> [READING PASSAGE]
·····
# Custom Unit Pistols



## Teufel (Jul 13, 2010)

I apologize in advance if this has already been covered but I did a search and came up empty.  Has anyone ordered any custom engraved pistols for their unit?  I know para-ordnance has a program, does anyone know of any other company?


----------



## Frank S. (Jul 13, 2010)

Clock this:
http://www.shadowspear.com/vb/showthread.php?18113-Let-s-see-that-shooter&p=374042#post374042

Post #274 by Marauder06. I think others have also placed custom orders. But read the follow up posts by Mara, he had issues with the sights (I haven't re-read the whole thing). The pistols were Kimber.


----------



## Teufel (Jul 13, 2010)

Thanks that is what I was looking for.  I am going to try to get a quote from Springfield too.


----------



## AWP (Jul 13, 2010)

Run FAR away from Para-Ordnance. Their pistols are junk and customer service is abyssmal.


----------



## FNULNU (Jul 13, 2010)

Springfield makes good customs. I'd go with them over para.


----------



## x SF med (Jul 13, 2010)

Glock has done it too.  Expensive though.


----------



## 8'Duece (Jul 13, 2010)

FNULNU said:


> Springfield makes good customs. I'd go with them over para.




Ding,ding, ding ding !!!

X10


----------



## Marauder06 (Jul 15, 2010)

My last time in Afghanistan we had some .45's made by Kimber.  I think I posted a picture of the way they turned out somewhere on the site.


----------



## Frank S. (Jul 15, 2010)

Did you end up doing anything about the sights? They were plastic, weren't they?


----------



## Centermass (Jul 16, 2010)

Free, 

Just a flip side, never had any problems with my old LDA .40 compact or with customer service or known anyone with a Para to have problems with either.......and ever since they relocated from the Great White North and set up shop here within 10 min driving time of my house, everything is even better. 

Just curious as to what you experienced.


----------



## AWP (Jul 16, 2010)

Centermass said:


> Free,
> 
> Just a flip side, never had any problems with my old LDA .40 compact or with customer service or known anyone with a Para to have problems with either.......and ever since they relocated from the Great White North and set up shop here within 10 min driving time of my house, everything is even better.
> 
> Just curious as to what you experienced.



Personally? No experience. Friends of mine back home and numerous forums are reporting the same issues: broken extractors or broken slides. Customer service is then either: freaking awesome or absolutely horrible. The pistols are fixed and returned within days or months goes by before it is resolved. A few anecdotes that I've read have had Para's CS tell the owner to go buy a new extractor at Brownell's if they don't want to wait 6-8 weeks to have the factory fix it.
·····
> [SUPPLIED INFORMATION]
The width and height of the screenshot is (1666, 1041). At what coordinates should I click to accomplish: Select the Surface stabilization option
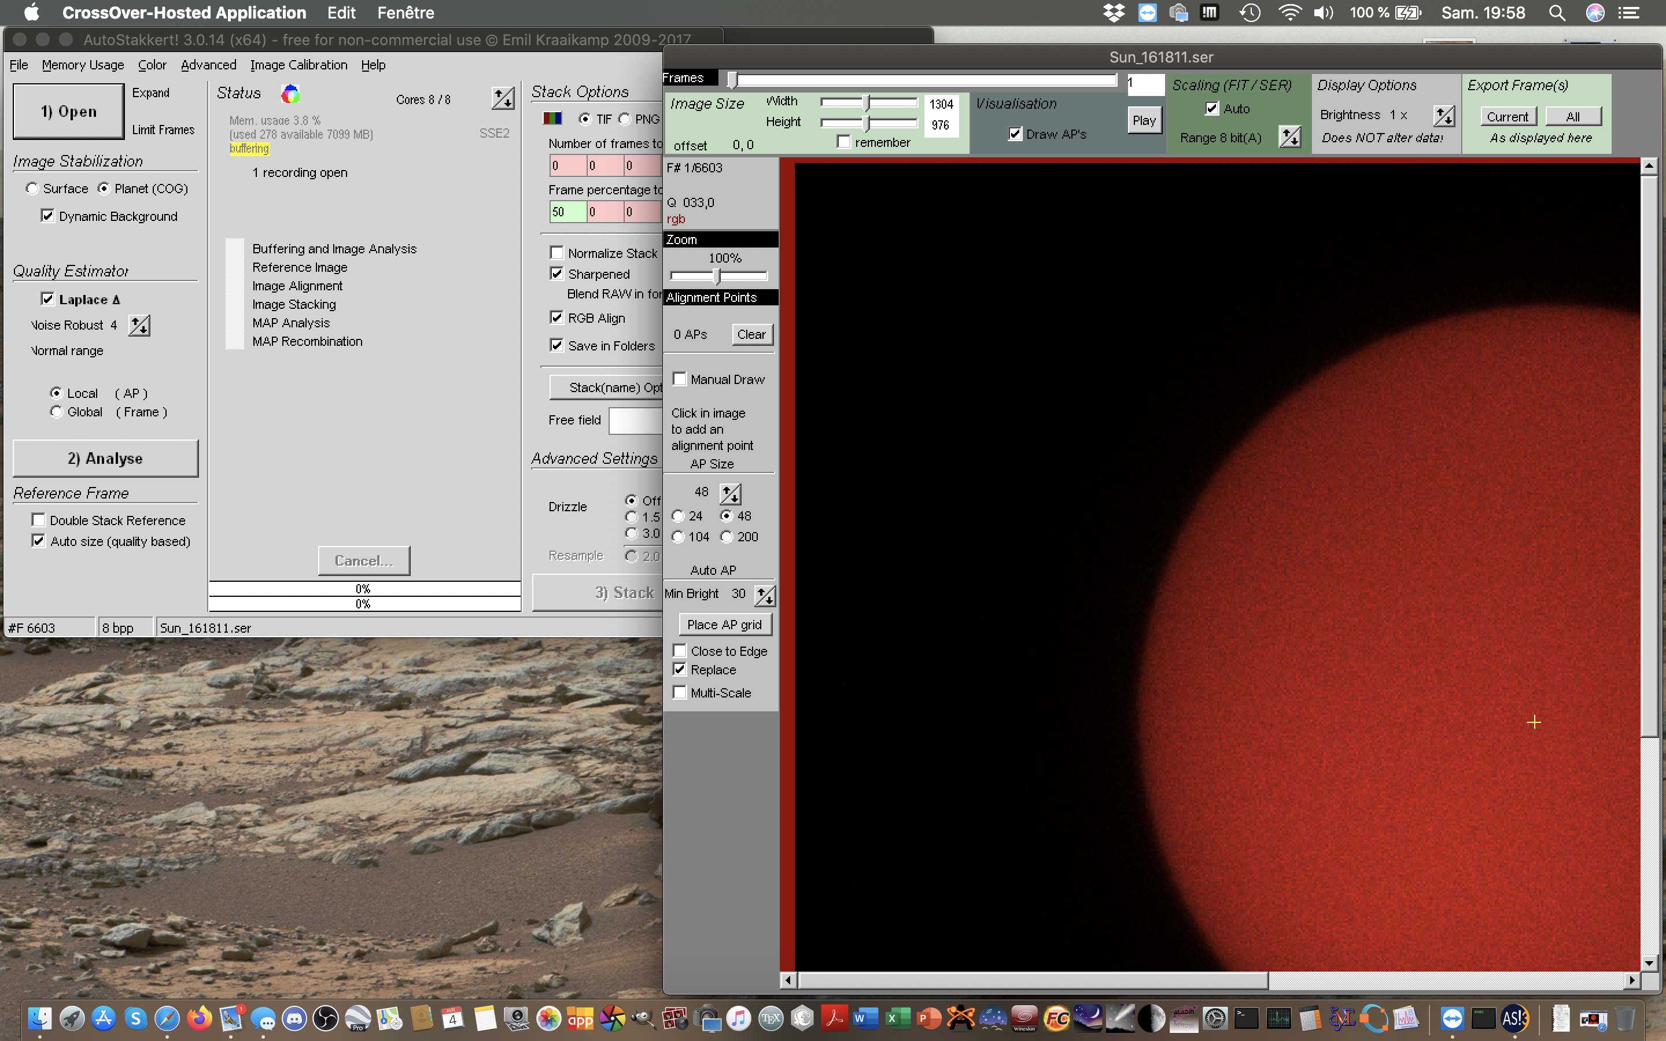(x=32, y=188)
·····
> [WHAT YOU ARE ASKED TO DO] Update the forum thread on custom unit pistols from "My last time" up to and including "S. (Jul 15, 2010)", changing "Afghanistan" to "Iraq". You won't need the lines to answer anything here.

> [EXERCISE RESULT]
My last time in Iraq we had some .45's made by Kimber.  I think I posted a picture of the way they turned out somewhere on the site.


----------



## Frank S. (Jul 15, 2010)